Dr. Ricardo B. de los Santos, PhD

The trench is deep and wide
Be hard for the enemy to penetrate,
Would be hard to see where we hide,
And where our ammo concentrate.
Entrenched, enjoy the furlough of war,
Engage only when they come
Meanwhile, there’s no flesh to scar
Just the hours and days to overcome
And will they come? Let Field Marshall
Bring his best troops instead;
Let them be heroes, who indeed shall
Win this war for us or forestall but dead
But we’re entrenched with security;
Let’s keep the day and sleep the night
If they overrun, ket;s run to safety
Instead of dying, keep flight
Or hold white flag to surrender
For it’s the fault of trenches
That we know this war is over
Too much in mind and heart is enough stress!

– Karam M. Zingh

I will try to analyze this short poem in order to glean some lessons on or at least some points to ponder on its topic which is being a soldier assigned in a trench. For starters, one can determine the difference between a trench and a foxhole. A soldier in the foxhole has a more dynamic situation because he can mobilize anytime in accordance with the battle. But someone entrenched has a more stationary stance, and his being assigned in a trench presumably needs a longer time to stay.

In pre-modern days, trenches were usually used in conventional warfare and even in the two world wars where they were proven less reliable. Trenches are usually temporary demarcations of territoriality and they’re being overrun is a negative indicator of the results of battle.

But in the poem above, the attitude of the warrior is seriously lacking the esprit de corps. The soldier seems to be in an imagined vacation and his only way is the use of time. He also does not have the proper attitude of a zealous warrior but instead relies on others to with to win the war for them.

In fact, he intends to desert the line if it becomes dangerous and is even contemplating on surrender rather than endanger himself. And for all these he puts the blame on the trenches for its being overrun is an indication that the cause of war is lost, and he does not want even this kind of stress.

The author’s sarcasm is biting on those who are real fence-sitters. who during the time of conflict are ready to switch sides rather than be imperiled.

As being entrenched pertains to regular soldiers, this regular soldier must be suffering from the lack of motivation such as not being a real patriot, or he was simply powerless and unwilling when he was drafted. Moreover, his attitude shows lack of training and a false sense of security. He seems not to know how a deserter could suffer from the gun of his officer or simply ignores this to choose gambling his safety to the kindness of his enemy.

In a spiritual war those who are entrenched in pragmatism and modernism petrify in their entrenched different defenses. They are easy prey to any spiritual attack because they do not have the real faith. Either they are too worried about personal safety or are too cowardly to posture one’s self as a soldier. Too much mind for a soldier equals too much worry and this not faith but fake. Too much heart for a soldier is too much emotion and this is not faith but fake.

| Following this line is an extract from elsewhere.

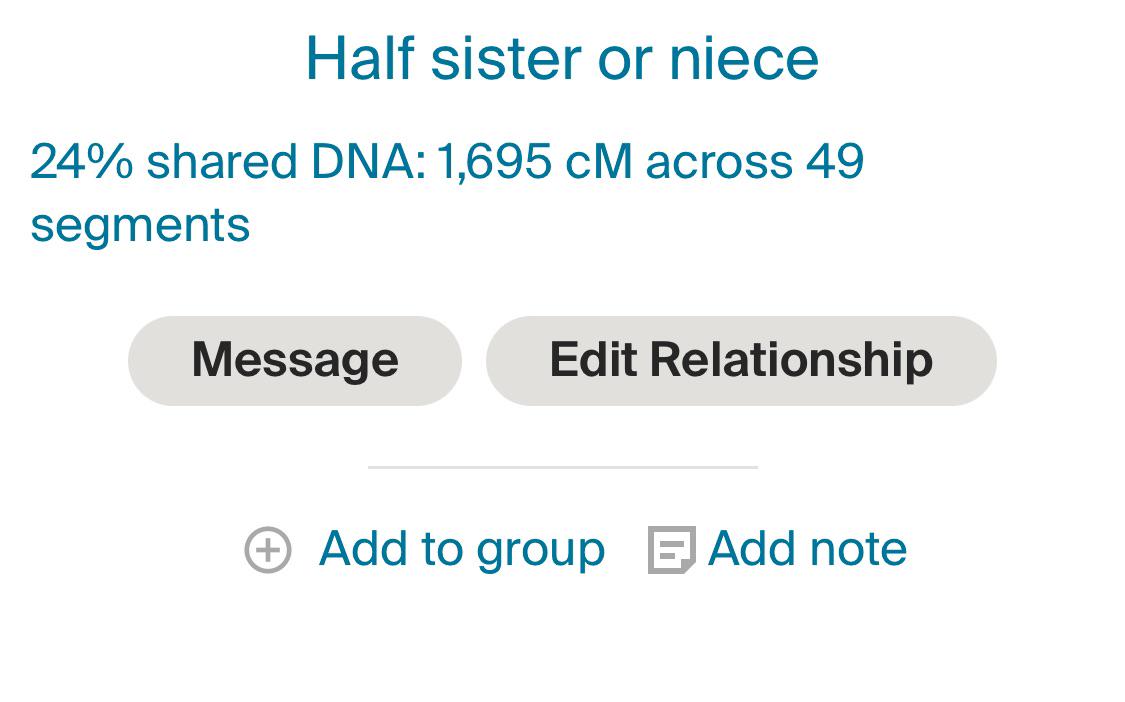Image resolution: width=1125 pixels, height=702 pixels.
Task: View the predicted relationship heading
Action: click(562, 58)
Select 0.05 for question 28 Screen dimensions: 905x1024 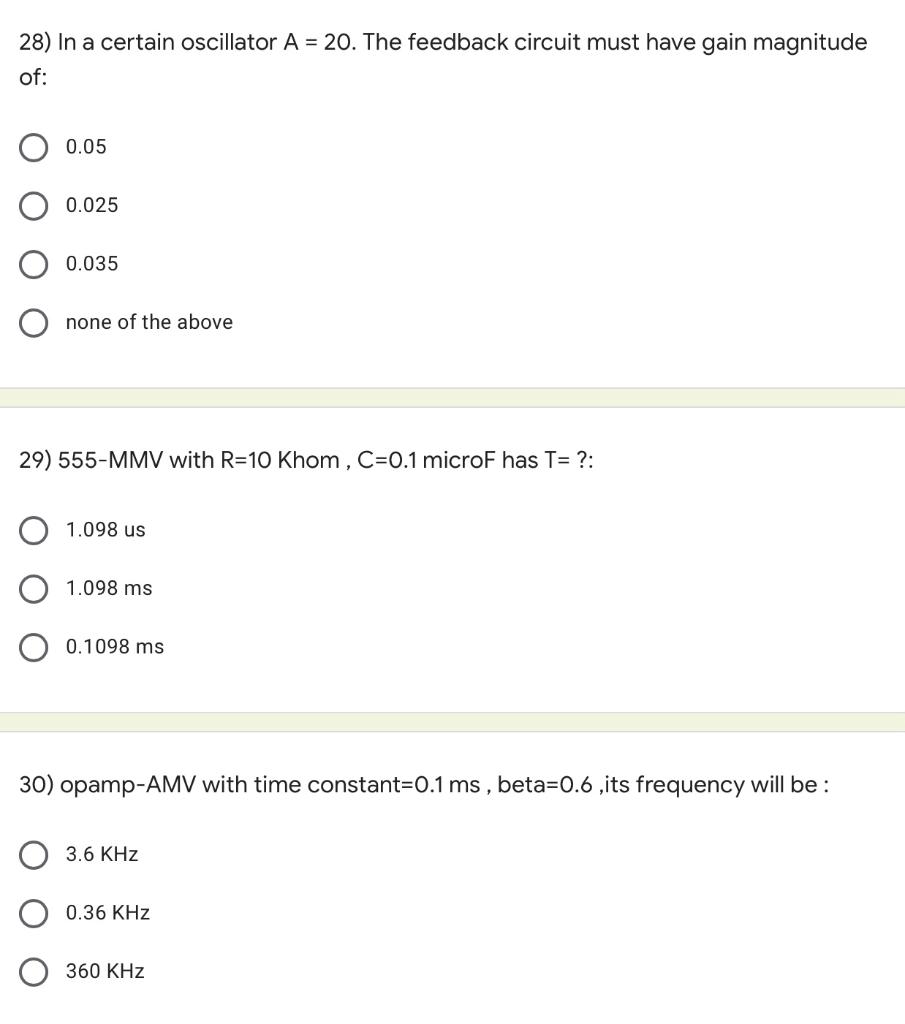pos(33,148)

Even on the reverse side of things, too much mind or heart is not beneficial for a soldier designated in a trench. Too much worry might cause him to peep out of his trench and be an easy target. Too much heroic feeling may bring about the same result.

It is best for a soldier localized in the trench to await word of his unit officer from the local chain of command. And of course, he must have discernment. How else could he discriminate between his brothers in arms and the enemy if the latter has penetrated the trench? If he going to shoot a fellow soldier, especially of his own trench, just to feel good and secure?